Santa Faz

Tañidos de entusiasmo en la Trinidad

  • La hermandad suspende su estación de penitencia en la Catedral y modifica su recorrido de regreso

Tarde de transistores en la Trinidad. Auriculares y noticias confusas bajo un cielo plomizo: "La Agonía no sale, El Prendimiento sí", retransmite un joven a su grupo de amigos. Queda un poco de esperanza. Las nubes se pasean sobre la multitud que espera en Lope de Hoces la salida de la Santa Faz parapetada bajo los paraguas. Hay confusión y nerviosismo, ilusión y desconcierto revueltos por el viento y por las nubes que corren.

Dentro del edificio parroquial, la junta de gobierno se reúne por segunda vez a las 19:00 para tomar una decisión definitiva sobre su salida. La reunión concluye y los hermanos bajan la angosta escalera con la sentencia definitiva: el "sí" se difunde rápidamente gracias al boca en boca, se multiplica por efecto de las redes sociales, salta de un twuit a otro, es festejado por los dos aldabonazos que anuncian la salida definitiva de la cruz de guía.

En la calle Lope de Hoces algunos balcones lucen engalanados con faldones granate, y los internos de la residencia de mayores se asoman a la calle para reencontrase con Nuestro Padre Jesús Nazareno. Los cubrerrostros morados de los penitentes y las velas apagadas despuntan entre la multitud, avanzan hacia la Carrera Oficial en un itinerario que, por culpa de la lluvia, no hizo estación de penitencia en la Catedral. Inquietud y nervios bajo un cielo cambiante.

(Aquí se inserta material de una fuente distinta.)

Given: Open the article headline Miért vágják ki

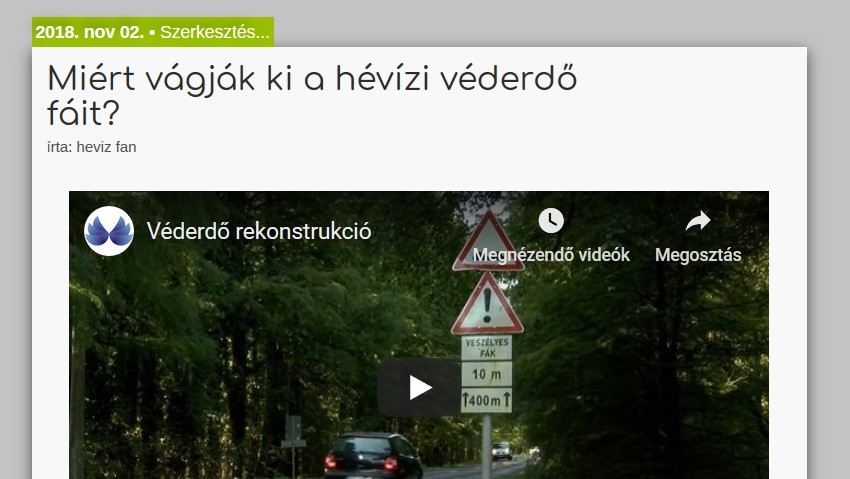Looking at the screenshot, I should point(312,95).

Y entonces el paso caoba y plata del Nazareno se asoma al dintel de piedra de la parroquia, una estrecha brecha en penumbras por la que apenas cabe el misterio. El hermano mayor y capataz, Rafael Soto, da las instrucciones. La multitud calla y observa el leve movimiento del paso, cada instante de su recorrido a pocos centímetros de la piedra que hiere. Asoman jarros de rosas granates y candelabros que se enroscan contra el cielo inquietante. "Izquierda, adelante", indica la voz tras dar un toque con un martillo de plata. Nuestro Padre Jesús Nazareno alarga su mano derecha hacia Santa Verónica, en un gesto de agradecimiento por limpiar su rostro; la otra mano abraza el madero oscuro de la cruz trinitaria mientras las campanas de la parroquia festejan la salida del cortejo.

Toques de entusiasmo que se repiten a la salida de María Santísima de la Trinidad, tañidos que se confunden con las notas de Encarnación coronada y que suenan a himno de agradecimiento por la tregua de la tormenta. Dios te salve, María, entonan los niños de la escolanía de los trinitarios. Vocecillas infantiles y flores blancas que salen a la calle, como luces de esperanza entre el mal tiempo.